We estimated that 9 cancer deaths observed in the externally monitored cohort were attributable to external-radiation doses of 10 mSv or more; this attributable number represents 3.5% of all observed cancer deaths and 11.1% of "exposed" cancer deaths with cumulative doses of 10 mSv or more. We also estimated that 15 cancer deaths observed in the internally monitored cohort were attributable to internal-radiation doses greater than 0 mSv; this attributable number represents 11.2% of all observed cancer deaths and 27.3% of "exposed" cancer deaths with cumulative doses greater than 0 mSv. Since we were not able to provide confidence limits for these estimates, their precision cannot be assessed. Nevertheless, the estimated numbers of attributable deaths may be conservative for several reasons: e.g., they ignore deaths possibly due to external doses less than 10 mSv; they ignore possible radiation-induced cancer deaths after 1994; and they ignore radiation-induced cases of cancer that are not fatal.
The results of this study also suggest that the effect of low-level ionizing radiation may vary by age at exposure and that the pattern of this effect modification by exposure age may differ by type of cancer. While the estimated effects of external radiation on total cancers, radiosensitive solid cancers, and lung cancer were largest for doses received after age 50, the estimated effect on hemato- and lymphopoietic cancers was largest for doses received before age 50. Despite the low statistical power for testing the effects of age-specific radiation doses in our analyses, these results are consistent with findings from other studies.
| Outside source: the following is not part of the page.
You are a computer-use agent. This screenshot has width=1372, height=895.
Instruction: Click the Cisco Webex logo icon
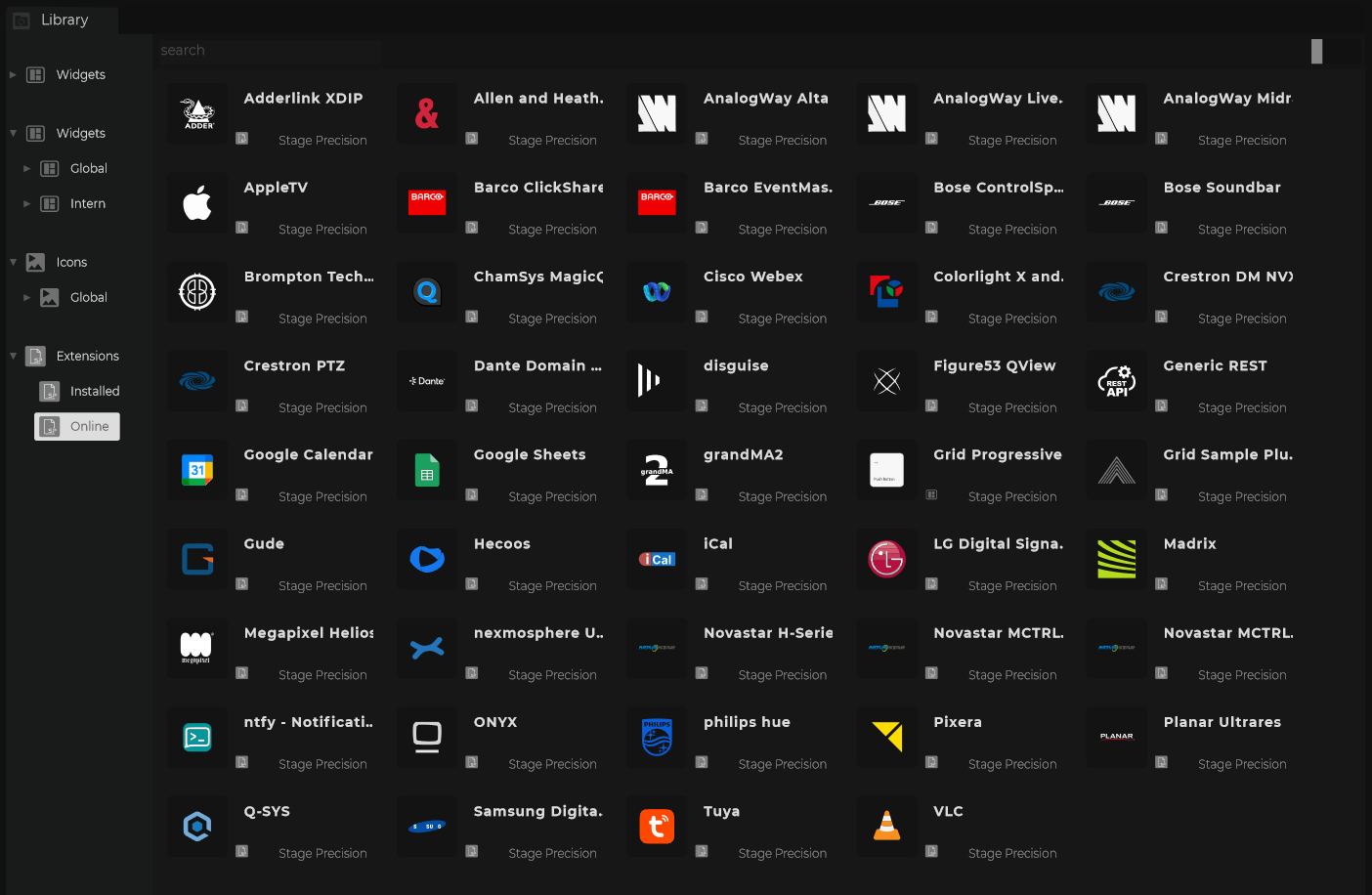(x=657, y=292)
We therefore recommend that other researchers
consider exposure age when estimating the effects of ionizing radiation.
Results of the external comparisons suggest that the mortality rates for all causes and, in particular, heart disease were lower for monitored Rocketdyne/AI workers than for either the general U.S. population or the NIOSH population of other worker cohorts. These findings do not mean that being employed at Rocketdyne/AI decreases the risk of dying from heart disease or other causes, but rather that healthier individuals are more likely to get employed at Rocketdyne/AI and stay in the radiation-monitoring program than are less healthy individuals. This latter phenomenon is known as the "healthy-worker effect."
Although we cannot rule out all forms of error in our estimates of radiation effects, we believe the direction of possible bias is no more likely to be away from the null (exaggerating effects) than toward the null (underestimating effects). Moreover, the positive findings observed in our study, in contrast to many previous studies, may be due in part to the extended follow-up period. Longer follow-up allows time for the development of radiation-induced cancers that are characterized by long induction/latency periods or that tend to occur more frequently after exposures late in life. It should be noted that only 20% of monitored workers had died by the end of the follow-up period. On the basis of this consideration, plus other methodologic issues that cannot be resolved by the present study, we recommend continued follow-up of the Rocketdyne/AI cohort in the coming decades. Future surveillance should include the detection of cancer incidence as well as mortality.